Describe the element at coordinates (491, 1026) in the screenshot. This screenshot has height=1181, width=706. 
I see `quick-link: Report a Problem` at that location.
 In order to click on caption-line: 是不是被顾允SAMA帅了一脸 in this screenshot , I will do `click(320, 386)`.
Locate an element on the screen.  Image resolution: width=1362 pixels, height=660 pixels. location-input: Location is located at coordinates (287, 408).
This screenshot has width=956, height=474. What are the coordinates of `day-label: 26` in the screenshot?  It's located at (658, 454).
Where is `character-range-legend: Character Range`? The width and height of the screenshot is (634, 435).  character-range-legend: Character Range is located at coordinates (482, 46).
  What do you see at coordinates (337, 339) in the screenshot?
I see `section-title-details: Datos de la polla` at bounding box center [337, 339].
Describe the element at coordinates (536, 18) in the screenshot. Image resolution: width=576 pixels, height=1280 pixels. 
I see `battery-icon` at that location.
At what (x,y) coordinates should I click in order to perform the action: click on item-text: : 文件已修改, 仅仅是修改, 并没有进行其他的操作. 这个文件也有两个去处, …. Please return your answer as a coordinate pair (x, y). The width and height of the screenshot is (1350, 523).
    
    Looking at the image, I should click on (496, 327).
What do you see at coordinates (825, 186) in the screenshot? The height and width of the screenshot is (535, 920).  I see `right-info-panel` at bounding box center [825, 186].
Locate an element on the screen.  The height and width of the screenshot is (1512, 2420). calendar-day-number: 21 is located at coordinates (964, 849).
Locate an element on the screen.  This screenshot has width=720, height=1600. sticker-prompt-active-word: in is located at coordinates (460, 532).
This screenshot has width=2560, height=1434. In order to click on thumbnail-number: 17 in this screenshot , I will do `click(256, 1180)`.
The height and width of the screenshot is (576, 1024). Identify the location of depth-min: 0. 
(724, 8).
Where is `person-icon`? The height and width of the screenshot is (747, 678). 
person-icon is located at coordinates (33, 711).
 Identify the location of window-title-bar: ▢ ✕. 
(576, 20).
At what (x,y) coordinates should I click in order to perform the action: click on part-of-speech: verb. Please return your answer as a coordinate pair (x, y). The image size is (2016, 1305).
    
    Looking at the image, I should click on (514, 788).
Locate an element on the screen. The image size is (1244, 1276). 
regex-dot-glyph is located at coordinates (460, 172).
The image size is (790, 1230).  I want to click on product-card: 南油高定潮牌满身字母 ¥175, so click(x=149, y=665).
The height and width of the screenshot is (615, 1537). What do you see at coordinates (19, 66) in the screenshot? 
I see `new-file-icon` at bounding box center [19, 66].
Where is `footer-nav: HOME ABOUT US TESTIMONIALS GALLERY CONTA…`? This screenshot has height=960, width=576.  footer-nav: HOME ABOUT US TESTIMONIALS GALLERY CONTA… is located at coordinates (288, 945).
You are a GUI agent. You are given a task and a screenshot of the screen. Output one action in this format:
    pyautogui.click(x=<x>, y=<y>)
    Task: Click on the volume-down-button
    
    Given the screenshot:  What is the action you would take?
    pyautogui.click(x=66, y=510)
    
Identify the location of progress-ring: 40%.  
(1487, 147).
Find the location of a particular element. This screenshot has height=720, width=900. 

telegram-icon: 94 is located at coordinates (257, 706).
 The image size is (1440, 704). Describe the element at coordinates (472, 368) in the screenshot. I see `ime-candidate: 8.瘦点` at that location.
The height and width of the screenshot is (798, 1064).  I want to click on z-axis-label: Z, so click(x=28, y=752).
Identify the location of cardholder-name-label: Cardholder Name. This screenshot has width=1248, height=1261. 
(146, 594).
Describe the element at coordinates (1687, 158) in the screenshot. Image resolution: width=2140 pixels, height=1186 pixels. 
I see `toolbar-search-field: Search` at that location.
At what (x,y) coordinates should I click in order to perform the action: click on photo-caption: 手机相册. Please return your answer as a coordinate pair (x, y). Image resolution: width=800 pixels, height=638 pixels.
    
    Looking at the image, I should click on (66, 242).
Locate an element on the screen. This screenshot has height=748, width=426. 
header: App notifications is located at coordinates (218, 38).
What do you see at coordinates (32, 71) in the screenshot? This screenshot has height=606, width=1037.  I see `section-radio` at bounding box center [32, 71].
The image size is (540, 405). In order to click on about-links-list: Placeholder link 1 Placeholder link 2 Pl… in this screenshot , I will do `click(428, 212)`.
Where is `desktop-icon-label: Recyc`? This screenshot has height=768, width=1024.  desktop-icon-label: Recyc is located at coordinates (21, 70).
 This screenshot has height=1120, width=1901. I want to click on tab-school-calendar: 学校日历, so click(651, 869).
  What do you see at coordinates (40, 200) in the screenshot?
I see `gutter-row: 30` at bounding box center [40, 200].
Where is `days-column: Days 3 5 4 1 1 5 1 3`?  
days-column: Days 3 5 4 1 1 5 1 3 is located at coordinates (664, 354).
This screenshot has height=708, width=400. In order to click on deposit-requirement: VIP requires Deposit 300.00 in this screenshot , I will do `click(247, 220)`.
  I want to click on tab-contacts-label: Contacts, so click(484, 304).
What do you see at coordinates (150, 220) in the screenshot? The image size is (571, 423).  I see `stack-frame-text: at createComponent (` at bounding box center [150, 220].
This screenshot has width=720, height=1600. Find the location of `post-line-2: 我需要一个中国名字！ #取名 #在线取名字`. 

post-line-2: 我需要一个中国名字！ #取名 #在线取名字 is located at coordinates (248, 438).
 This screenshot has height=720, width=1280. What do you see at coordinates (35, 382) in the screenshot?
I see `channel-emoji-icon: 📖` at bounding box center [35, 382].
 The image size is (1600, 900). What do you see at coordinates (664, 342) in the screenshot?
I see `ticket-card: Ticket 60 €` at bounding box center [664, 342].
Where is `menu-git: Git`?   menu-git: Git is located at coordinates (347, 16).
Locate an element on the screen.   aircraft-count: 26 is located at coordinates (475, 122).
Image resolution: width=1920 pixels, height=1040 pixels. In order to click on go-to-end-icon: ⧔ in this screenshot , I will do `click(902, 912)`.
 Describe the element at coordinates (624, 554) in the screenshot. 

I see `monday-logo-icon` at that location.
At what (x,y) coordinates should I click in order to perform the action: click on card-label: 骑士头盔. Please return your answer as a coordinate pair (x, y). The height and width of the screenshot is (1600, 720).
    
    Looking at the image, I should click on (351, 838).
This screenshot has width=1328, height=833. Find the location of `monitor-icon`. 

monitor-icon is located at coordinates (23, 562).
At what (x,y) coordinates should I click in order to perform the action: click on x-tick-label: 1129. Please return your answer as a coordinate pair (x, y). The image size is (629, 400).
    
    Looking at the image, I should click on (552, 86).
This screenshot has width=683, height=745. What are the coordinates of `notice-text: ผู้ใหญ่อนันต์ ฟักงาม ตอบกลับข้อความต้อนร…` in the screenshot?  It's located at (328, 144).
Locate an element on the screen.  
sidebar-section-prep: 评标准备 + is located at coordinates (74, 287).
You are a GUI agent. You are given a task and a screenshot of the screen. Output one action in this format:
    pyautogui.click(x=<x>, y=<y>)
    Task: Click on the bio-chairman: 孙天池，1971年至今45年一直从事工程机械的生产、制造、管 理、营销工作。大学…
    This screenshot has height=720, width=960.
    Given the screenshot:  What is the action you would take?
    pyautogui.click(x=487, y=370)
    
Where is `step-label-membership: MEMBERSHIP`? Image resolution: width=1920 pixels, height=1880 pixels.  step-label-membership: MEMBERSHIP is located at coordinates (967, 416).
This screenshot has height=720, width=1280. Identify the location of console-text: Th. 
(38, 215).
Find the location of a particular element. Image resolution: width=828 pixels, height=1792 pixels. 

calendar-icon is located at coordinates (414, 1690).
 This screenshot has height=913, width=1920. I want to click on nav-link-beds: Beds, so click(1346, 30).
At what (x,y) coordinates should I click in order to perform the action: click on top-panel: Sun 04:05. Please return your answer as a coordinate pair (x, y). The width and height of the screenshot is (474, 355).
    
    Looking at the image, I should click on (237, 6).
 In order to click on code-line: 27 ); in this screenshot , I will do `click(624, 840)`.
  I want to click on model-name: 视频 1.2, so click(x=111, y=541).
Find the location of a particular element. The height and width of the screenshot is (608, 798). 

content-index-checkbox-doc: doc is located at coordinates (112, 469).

(DIRECTIVE): Can you reproduce the stretch of the records from the start through the line containing "coordinates (482, 46).", keeping every line exactly as it stands?

(SOLUTION TO THIS TASK):
Describe the element at coordinates (491, 1026) in the screenshot. This screenshot has height=1181, width=706. 
I see `quick-link: Report a Problem` at that location.
 In order to click on caption-line: 是不是被顾允SAMA帅了一脸 in this screenshot , I will do `click(320, 386)`.
Locate an element on the screen.  Image resolution: width=1362 pixels, height=660 pixels. location-input: Location is located at coordinates (287, 408).
This screenshot has width=956, height=474. What are the coordinates of `day-label: 26` in the screenshot?  It's located at (658, 454).
Where is `character-range-legend: Character Range`? The width and height of the screenshot is (634, 435).  character-range-legend: Character Range is located at coordinates (482, 46).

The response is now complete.